McCrery, you'll remember, is the congressman from Shreveport, Lousiana, who first supported phase-out, then rejected it, then recanted his rejection after a trip to the White House where he apparently did a spell in The Chamber. And all in about a week and a half.

More recently, after again embracing privatization, he had his lawyer threaten the Campaign for America's Future and a local cable system with a lawsuit for running an which claimed he supported privatization.

But today, at the first Ways and Means Committee hearing on Social Security, Rep. McCrery told Democrats: "If you want to be serious players, then you will stop this nonsense of saying, 'We won't (accept) personal accounts.'"

That's the best he can do.

It's amazing how many Republicans (and how much of Washington, or at least the titled caste) can't get their collective heads around the idea that Democrats won't vote to replace a portion of Social Security with private accounts.

Sen. Dick Durbin (D) of Illinois: "We're taking this head on. We're prepared to debate the president on this issue. We think his position [on Social Security] is wrong and weak, and if we keep telling the American people our side of the story, we will prevail."


Charlie Jarvis's "test" runs into a hitch: USA Next sued for $25 million for using photo of gay couple's nuptials without permission.

Today Atrios rightly notes the column in this morning's WSJ by Social Security Trustee Thomas Saving. As he points out, the deceptive budgetary calculations and arguments Saving advances are about on the caliber you might expect from a third-rate talk radio yakker. But Atrios's main point is that the Journal, in identifying Saving, somehow left off the part that this Saving is a Trustee. (He does note it in the column itself.)

But there's more.

This morning Saving is a lead panelist at the House Ways and Means Committee's first hearing on Social Security.

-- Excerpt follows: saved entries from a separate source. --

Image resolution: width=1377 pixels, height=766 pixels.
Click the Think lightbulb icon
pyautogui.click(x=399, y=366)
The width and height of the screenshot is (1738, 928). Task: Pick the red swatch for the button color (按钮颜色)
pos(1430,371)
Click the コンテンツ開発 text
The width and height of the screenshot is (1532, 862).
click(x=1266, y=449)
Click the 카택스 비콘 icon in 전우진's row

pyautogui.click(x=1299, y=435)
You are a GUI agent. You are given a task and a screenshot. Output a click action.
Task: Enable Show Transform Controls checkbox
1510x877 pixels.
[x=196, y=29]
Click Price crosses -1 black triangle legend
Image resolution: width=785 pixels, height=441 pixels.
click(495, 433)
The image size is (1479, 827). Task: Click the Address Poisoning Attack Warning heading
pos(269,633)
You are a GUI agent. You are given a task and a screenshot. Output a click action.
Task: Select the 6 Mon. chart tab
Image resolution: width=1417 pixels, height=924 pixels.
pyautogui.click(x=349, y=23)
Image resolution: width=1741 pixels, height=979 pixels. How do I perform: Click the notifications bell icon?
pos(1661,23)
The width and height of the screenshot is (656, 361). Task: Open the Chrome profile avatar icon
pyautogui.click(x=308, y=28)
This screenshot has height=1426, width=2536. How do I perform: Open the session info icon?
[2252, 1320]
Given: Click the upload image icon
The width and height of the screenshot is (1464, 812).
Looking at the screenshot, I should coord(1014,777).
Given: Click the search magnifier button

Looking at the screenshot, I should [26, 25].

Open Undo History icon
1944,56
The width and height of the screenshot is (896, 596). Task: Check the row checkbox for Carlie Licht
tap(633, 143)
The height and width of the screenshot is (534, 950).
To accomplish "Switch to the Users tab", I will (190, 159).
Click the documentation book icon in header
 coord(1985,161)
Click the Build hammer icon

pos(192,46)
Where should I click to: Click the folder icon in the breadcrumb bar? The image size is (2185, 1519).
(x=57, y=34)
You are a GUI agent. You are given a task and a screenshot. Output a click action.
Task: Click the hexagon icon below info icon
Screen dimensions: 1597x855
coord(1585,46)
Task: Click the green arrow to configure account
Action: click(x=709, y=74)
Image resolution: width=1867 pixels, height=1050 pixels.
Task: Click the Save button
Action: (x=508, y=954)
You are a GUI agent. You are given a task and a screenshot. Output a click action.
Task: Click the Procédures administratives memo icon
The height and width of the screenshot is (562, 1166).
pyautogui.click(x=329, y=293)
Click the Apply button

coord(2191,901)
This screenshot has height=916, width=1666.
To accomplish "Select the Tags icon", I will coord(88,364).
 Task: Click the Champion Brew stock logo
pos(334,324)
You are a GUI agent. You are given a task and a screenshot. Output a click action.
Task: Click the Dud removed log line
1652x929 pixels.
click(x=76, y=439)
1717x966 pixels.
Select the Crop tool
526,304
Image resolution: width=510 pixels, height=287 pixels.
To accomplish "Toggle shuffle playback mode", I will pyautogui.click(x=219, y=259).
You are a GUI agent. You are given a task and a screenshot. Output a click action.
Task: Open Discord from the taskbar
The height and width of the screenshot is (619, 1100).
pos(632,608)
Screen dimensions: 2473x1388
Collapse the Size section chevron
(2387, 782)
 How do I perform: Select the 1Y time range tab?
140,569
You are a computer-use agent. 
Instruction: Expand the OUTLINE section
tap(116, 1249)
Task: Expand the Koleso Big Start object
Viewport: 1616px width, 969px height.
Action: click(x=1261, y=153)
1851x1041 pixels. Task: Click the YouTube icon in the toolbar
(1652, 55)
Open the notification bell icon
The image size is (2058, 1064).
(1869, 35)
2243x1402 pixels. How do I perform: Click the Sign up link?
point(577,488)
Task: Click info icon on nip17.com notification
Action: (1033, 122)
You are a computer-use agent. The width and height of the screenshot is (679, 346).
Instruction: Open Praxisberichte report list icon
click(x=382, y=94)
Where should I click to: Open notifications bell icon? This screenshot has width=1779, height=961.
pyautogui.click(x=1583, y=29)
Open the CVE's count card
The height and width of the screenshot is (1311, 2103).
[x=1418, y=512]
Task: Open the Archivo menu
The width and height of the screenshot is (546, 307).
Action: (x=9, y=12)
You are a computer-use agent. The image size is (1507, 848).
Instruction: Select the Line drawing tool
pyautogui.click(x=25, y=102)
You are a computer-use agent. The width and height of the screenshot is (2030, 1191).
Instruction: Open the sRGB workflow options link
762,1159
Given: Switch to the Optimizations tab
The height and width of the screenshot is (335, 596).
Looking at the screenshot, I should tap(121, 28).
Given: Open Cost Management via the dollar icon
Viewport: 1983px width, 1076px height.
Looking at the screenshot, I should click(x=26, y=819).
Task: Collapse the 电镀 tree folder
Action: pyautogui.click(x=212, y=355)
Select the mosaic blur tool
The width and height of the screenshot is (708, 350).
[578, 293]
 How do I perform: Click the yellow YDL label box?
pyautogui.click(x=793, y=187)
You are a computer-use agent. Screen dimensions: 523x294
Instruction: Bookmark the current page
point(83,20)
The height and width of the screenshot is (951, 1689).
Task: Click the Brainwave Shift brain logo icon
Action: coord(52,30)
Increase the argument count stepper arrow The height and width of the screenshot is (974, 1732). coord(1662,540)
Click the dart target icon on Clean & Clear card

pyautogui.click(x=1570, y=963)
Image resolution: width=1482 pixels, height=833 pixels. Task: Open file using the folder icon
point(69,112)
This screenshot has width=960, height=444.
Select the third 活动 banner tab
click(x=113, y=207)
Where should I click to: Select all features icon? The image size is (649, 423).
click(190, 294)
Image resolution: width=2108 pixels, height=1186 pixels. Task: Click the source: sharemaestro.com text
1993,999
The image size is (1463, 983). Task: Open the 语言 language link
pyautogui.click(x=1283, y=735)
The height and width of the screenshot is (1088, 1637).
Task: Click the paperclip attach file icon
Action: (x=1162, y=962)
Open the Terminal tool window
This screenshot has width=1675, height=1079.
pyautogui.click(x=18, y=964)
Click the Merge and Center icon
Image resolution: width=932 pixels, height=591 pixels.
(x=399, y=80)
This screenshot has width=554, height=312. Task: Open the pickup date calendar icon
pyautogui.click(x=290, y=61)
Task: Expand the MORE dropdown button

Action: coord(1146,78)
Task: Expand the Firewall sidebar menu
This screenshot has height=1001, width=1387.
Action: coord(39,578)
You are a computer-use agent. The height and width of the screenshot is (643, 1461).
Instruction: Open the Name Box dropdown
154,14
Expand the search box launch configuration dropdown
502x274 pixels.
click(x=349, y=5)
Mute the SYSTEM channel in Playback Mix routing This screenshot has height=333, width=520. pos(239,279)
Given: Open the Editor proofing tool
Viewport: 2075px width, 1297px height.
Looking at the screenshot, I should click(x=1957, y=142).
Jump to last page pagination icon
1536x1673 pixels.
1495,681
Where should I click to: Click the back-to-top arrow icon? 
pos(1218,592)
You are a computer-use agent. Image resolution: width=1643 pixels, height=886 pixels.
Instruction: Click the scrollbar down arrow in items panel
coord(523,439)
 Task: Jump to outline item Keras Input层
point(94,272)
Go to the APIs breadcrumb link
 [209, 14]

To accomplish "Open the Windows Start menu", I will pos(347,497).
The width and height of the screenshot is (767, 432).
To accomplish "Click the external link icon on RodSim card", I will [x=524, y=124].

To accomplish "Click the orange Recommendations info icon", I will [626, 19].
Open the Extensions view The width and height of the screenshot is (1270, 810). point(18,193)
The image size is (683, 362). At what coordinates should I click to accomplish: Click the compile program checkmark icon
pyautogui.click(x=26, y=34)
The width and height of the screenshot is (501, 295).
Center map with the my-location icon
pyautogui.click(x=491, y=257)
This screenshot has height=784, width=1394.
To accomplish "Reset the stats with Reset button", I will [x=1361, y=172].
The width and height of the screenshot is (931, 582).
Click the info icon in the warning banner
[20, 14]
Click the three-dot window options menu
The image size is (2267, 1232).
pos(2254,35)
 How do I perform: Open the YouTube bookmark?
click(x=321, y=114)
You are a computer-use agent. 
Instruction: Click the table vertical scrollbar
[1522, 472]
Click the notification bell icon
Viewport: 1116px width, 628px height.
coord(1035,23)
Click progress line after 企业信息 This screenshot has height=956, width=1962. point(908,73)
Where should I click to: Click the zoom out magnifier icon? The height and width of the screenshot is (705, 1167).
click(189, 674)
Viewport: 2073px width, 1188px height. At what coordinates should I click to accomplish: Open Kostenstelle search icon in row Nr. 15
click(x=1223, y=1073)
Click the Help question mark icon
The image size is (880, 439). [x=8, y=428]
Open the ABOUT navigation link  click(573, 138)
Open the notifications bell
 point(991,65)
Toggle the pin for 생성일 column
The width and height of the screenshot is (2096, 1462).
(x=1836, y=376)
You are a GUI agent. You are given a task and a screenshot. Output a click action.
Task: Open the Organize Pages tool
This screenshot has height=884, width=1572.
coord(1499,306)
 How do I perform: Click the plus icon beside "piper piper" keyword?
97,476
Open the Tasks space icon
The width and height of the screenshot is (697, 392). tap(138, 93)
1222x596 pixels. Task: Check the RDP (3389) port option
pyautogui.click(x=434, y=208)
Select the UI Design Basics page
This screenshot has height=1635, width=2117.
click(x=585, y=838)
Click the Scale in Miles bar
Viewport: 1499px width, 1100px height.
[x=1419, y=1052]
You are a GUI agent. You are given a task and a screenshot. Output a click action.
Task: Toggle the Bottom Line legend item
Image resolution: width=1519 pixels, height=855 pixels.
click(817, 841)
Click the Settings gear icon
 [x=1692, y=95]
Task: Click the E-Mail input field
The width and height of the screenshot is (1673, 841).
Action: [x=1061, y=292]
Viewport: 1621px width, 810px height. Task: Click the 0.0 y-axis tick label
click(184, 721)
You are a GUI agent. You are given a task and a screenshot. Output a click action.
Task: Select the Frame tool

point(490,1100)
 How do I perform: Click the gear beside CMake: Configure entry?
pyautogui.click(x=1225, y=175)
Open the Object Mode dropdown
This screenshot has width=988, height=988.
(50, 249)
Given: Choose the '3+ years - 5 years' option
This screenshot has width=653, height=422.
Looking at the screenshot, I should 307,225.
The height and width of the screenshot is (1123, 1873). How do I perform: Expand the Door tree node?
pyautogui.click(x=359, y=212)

There of course he's identified as a Trustee.

What they don't say -- and I'll be very curious to hear whether it comes up in the testimony -- is that Saving recently signed on to be the Social Security spokesman for Progress for America, one of the two main money-fronts the White House has pushing privatization.

Late Update: TPM Reader JN points out this highly relevant passage in the Trustees 2004 report: "As Public Trustees we strive to work in a nonpartisan way to ensure the integrity of the process by which these reports are prepared and the credibility of the information they contain."

In what was a sad story, a happy new chapter.

Doris Matsui, widow of longtime California Congressman Robert Matsui, who died on New Year's day after a brief illness, has tonight won a special election to fill his seat. She took just under 72% of the vote.

Matsui, you'll remember, was to have been the House Democrats' point-man in the fight against privatizing Social Security. So far they've honored his memory.

AP: "The heart of President Bush's plan for Social Security, allowing younger workers to create personal accounts in exchange for a lower guaranteed government benefit, is among the least popular elements with the public, Republican pollsters told House GOP leaders Tuesday."